From Adult Swim Games and Landon Podbielski comes Duck Game, a wild and frantic 2D action game with an emphasis on competitive action. Making its way to the Nintendo Switch, Duck Game is looking to strike a strong chord for those eager for more competitive multiplayer on the go. There is no story or synopsis for Duck Game, other than that humans no longer exist and have been replaced with highly intelligent anthropomorphic ducks. In a series of competitive multiplayer battles, the ducks battle endlessly, using a variety of close and long-range firearms to battle for victory and control.
Duck Game can be best described as an easy-to-pick-up competitive action game, in which players battle out for victory against three additional players across randomly generated levels. Players can choose their cosmetic items, which include how the ducks appear and what they wear. Upon jumping into the teleportation beam, players can either play the single-player challenges or jump straight into the multiplayer.
From space stations to forests to construction sites and so on, Duck Game puts players in a variety of levels with a large armory of weapons. Traditional weapons, such as hand-guns, shotguns, and assault rifles appear, but the game embraces its lunacy and absurdity to give players access to more incomprehensible, but entirely sensible weapons, including the Quad Laser from Aqua Teen Hunger Force.
The objective is to defeat your opponent as fast as humanly possible, as the game adopts a one-hit, one-kill mechanic. The competition goes on until the winner reaches the score limit, meaning players can play anywhere between a few and several dozen rounds or more until they hit the score threshold. Each round lasts an average of a few seconds to roughly one minute, meaning each match is lightning fast.

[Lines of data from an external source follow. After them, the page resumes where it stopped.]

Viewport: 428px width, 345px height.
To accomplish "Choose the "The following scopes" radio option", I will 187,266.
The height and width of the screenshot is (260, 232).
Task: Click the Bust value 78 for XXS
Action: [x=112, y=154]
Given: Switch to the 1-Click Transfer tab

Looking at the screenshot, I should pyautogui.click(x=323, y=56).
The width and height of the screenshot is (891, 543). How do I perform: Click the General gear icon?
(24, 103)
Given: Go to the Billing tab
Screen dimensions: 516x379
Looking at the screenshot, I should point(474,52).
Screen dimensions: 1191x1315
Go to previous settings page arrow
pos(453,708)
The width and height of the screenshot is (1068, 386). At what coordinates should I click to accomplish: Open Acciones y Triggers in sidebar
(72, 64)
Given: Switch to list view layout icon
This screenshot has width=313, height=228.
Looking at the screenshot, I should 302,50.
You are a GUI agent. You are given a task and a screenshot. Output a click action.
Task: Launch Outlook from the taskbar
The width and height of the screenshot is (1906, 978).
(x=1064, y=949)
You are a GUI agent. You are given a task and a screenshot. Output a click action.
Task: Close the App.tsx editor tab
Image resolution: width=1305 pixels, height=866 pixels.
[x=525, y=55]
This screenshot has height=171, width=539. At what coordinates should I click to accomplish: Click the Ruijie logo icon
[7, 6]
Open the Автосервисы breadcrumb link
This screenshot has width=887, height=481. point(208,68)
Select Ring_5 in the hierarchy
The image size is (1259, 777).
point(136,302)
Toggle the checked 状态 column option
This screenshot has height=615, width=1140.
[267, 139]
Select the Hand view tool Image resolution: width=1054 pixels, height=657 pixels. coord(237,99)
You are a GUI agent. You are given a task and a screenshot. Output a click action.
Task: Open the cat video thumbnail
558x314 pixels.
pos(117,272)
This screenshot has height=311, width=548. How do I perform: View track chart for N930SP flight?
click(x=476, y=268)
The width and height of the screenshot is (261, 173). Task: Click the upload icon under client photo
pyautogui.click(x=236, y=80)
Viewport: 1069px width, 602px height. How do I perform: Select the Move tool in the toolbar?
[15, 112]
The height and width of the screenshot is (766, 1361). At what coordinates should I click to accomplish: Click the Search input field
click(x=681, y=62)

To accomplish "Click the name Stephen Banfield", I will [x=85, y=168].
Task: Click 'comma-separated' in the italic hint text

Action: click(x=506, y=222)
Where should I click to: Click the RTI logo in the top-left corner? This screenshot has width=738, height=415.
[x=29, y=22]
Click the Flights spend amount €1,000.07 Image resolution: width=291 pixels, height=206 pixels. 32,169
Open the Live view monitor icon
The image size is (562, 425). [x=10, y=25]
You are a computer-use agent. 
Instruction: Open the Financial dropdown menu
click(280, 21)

The gameplay in Duck Game is remarkably silly and enjoyable fluid. From old-fashioned Revolutionary War-Era muskets to cutting edge laser cannons and bazookas, players can use just about everything and anything in various and exciting ways. As the game has procedural generation, players do not know what it is they will encounter upon the next round, encouraging players to think fast and act fast.
The speed and impending desperation for the matches creates an endless stream of hair-raising moments, as players evade fire, secure weapons, and find a means to defeat the opponent. The game’s self-awareness is a delight to see as well, as Adult Swim has inputted nods to certain shows, including the slow-moving but incredibly deadly Quad Laser. Even the game’s presentation is incredibly fluid, with a 16-bit pixelated presentation and a remarkably nostalgic soundtrack that is composed by Podbielski himself. With lightning-fast action and quick gameplay, Duck Game is perfect for when you need that instant satisfaction of multiplayer mayhem.
For the price, Duck Game is superb, but I couldn’t help but want more from the game. The original game was released on the Ouya game console in 2014, then made its way to other platforms in the years following the release of the PlayStation 4 and the Xbox One. I cannot help but feel that more could have been added to the overall game, especially given the timeframe.
More levels, more nods to Adult Swim’s eclectic portfolio, and perhaps a dedicated single-player campaign would have made the solid package even better. While there is a single-player mode, it is a series of challenges for the player to complete and does not have a dedicated narrative or synopsis. Buy Duck Game only if you are ready to go hard into local and online multiplayer with friends as Duck Game is not suitable for a single-player only experience.
Fast, frantic, and full of absurdity missing in today’s video games, Duck Game is a rip-roaringly good multiplayer shooter, that is only hurt by lacking a single-player and more multiplayer variety. However, there are a narrow few games on Nintendo Switch that have the same sublime multiplayer offerings that Duck Game has.
- Rating - 8/108/10
Duck Game is a rip-roaringly good multiplayer shooter, that is only hurt by lacking a single-player and more multiplayer variety.